Creating Class and Methods

A class defines the structure, data and methods that an object will have. There is possible to have public and private variables to operate in the methods.

  • Argument
  • Initialitation
  • Methods
  • Destroy
In [5]:
class Dog:
    # init method
    def __init__(self, dogName, dogAge):
        self.name=dogName
        self.age=dogAge
    
    # status method
    def status(self):
        print("The Dogs name is: ", self.name)
        print("The Dogs age is: ", self.age)
In [6]:
perro1=Dog('cuadrado', 9)
In [7]:
perro1.status()
The Dogs name is:  cuadrado
The Dogs age is:  9
In [10]:
print(perro1.name)
print(perro1.age)
cuadrado
9

The Neural Notwork Class

The next chunk of code defines the Neural Network's basic structure. We are going to implement and define the methods one at tima to understand them in a better way.

In [ ]:
class NeuralNetwork:
    # init method
    def __init__():
        pass
    
    # NN computing method
    def feedforward():
        pass
    
    # NN trainning method    
    def backpropagation():
        pass

Initialization or creation Method

Lets begin with the initialization. We know we need to set the number of input, hidden and output layer nodes. That defines the shape and size of the neural network. Thus, well let them be set when a new neural network object is created by using the class' parameters. That way we retain the choice to create new neural networks of different sizes with simple methods.

A good programmers, computer scientists and mathematicians, try to create more general code rather than specific code. It is a good habit, because it forces us to think about solving problems in a deeper and more general way. This means that our code can be used in more general scenarios.

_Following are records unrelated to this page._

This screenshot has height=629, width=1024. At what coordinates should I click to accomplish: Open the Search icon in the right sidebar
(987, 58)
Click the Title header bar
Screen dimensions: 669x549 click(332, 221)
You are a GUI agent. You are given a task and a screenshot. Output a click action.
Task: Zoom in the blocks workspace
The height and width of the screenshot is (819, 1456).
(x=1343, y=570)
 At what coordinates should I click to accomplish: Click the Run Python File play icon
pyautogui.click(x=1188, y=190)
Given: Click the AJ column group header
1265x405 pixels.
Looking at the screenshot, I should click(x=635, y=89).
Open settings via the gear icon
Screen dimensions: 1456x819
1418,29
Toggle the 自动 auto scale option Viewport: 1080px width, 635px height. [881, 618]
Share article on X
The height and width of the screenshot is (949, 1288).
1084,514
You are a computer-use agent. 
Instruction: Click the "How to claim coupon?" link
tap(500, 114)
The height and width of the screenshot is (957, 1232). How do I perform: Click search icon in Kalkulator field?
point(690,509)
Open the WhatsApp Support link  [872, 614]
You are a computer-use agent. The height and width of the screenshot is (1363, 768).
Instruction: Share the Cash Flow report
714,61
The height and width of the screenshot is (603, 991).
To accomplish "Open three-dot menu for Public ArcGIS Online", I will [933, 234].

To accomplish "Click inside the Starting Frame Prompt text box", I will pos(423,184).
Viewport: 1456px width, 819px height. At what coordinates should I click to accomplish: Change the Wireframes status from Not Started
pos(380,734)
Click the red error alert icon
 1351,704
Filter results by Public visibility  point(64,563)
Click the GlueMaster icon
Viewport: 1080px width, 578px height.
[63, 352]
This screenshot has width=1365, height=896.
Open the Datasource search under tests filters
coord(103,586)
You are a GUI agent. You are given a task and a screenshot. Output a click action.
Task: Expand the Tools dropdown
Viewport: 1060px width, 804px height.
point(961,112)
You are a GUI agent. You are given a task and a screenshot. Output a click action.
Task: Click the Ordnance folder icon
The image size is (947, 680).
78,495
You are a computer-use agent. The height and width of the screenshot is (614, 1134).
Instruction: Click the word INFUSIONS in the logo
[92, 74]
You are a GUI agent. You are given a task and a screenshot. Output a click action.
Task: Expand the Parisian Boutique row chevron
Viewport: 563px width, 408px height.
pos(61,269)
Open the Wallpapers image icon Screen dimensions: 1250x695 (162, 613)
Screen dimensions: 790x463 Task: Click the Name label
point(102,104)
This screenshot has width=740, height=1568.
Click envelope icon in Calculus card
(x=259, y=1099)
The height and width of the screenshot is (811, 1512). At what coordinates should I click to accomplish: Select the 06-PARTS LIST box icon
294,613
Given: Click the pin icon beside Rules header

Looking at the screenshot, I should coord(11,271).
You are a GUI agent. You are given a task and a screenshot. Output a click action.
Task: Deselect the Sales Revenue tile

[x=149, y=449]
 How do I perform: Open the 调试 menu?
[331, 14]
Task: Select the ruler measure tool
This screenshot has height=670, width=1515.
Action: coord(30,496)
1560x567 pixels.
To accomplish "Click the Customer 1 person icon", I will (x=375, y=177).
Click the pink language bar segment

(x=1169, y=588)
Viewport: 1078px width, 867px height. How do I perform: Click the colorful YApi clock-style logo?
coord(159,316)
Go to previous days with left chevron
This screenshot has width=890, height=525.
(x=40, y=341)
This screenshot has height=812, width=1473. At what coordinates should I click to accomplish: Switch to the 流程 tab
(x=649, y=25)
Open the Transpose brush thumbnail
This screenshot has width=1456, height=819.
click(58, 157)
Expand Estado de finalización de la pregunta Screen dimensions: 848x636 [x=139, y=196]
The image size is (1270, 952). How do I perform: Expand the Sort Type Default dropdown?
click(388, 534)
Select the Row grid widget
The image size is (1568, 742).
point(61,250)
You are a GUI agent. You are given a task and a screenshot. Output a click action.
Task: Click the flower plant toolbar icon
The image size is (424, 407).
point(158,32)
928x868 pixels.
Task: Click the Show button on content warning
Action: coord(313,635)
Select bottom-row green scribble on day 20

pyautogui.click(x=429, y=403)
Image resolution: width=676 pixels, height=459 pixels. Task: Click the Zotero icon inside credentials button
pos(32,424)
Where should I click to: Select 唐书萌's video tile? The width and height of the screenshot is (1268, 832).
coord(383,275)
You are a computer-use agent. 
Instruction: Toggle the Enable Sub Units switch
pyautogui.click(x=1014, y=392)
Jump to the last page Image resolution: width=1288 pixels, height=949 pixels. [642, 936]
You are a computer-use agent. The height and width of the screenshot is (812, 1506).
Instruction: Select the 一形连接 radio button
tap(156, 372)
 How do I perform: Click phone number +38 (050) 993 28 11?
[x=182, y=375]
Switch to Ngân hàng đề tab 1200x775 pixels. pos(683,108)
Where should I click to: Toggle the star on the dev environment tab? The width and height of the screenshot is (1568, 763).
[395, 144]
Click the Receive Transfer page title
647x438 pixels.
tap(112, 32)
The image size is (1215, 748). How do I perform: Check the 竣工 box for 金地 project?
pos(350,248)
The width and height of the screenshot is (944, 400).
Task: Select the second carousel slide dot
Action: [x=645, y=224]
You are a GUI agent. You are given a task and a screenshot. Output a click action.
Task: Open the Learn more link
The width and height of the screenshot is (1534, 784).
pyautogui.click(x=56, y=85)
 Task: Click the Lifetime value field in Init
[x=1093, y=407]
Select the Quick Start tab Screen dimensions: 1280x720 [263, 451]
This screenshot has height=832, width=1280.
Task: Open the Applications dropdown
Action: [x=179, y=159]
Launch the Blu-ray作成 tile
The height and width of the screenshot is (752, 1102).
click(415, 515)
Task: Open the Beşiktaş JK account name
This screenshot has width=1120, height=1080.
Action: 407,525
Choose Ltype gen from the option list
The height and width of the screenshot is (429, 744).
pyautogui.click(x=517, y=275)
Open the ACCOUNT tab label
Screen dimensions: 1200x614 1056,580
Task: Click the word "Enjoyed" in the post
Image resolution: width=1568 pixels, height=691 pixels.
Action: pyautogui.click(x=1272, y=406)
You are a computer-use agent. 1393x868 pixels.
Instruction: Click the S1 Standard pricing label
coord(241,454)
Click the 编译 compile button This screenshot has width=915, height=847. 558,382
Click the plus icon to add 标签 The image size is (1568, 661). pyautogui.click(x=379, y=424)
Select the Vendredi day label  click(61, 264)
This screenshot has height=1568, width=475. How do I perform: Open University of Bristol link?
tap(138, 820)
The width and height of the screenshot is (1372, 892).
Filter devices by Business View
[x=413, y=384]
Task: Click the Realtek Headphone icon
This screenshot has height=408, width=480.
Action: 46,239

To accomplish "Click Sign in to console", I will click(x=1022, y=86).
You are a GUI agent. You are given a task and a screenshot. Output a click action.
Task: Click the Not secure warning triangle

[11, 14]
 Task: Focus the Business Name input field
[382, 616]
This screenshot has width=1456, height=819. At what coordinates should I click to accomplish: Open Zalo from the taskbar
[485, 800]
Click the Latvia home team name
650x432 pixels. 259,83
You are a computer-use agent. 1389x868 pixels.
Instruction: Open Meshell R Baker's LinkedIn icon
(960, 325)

Then, ket us see how our code should look like:

In [11]:
import numpy as np

class NeuralNetwork:
    # init method
    def __init__(self, inputN,hiddenN, outputN, lr):
        # creates a NN with three layers (input, hidden, output)
        # inputN - Number of input nodes
        # hiddenN - Number of hidden nodes
        self.inN=inputN
        self.hiN=hiddenN
        self.outN=outputN
        self.lr=lr
        
        #weight W11 W21 W31
            #   W12 W22 W32
            # .....
        self.wih=np.random.rand(self.hiN, self.inN)
        self.who=np.random.rand(self.outN,self.hiN)
        pass
    
    # NN computing method
    def feedforward():
        pass
    
    # NN trainning method    
    def backpropagation():
        pass
In [12]:
myNN=NeuralNetwork(3,3,3,0.1)
In [18]:
myNN.wih
Out[18]:
array([[0.86760733, 0.61494357, 0.16001254],
       [0.86192173, 0.71746821, 0.90211204],
       [0.44345426, 0.66751851, 0.33738905]])

At this point were are only creating an object, but the myNN instance can't do any useful yet. Also, this is a good technique to start coding somethig, by keeping it small at the begining (make commits), and then grow the methods.

Next, we should add more code to allow our NN class finish its initialization by creating the weight matrixes.

Feedfordward method and weights initialization

So the next step is to create the network of nodes and links. The most important part of the network is the link weights. Theyre used to calculate the signal being fed forward, the error as its propagated backwards, and it is the link weights themselves that are refined in an attempt to to improve the network.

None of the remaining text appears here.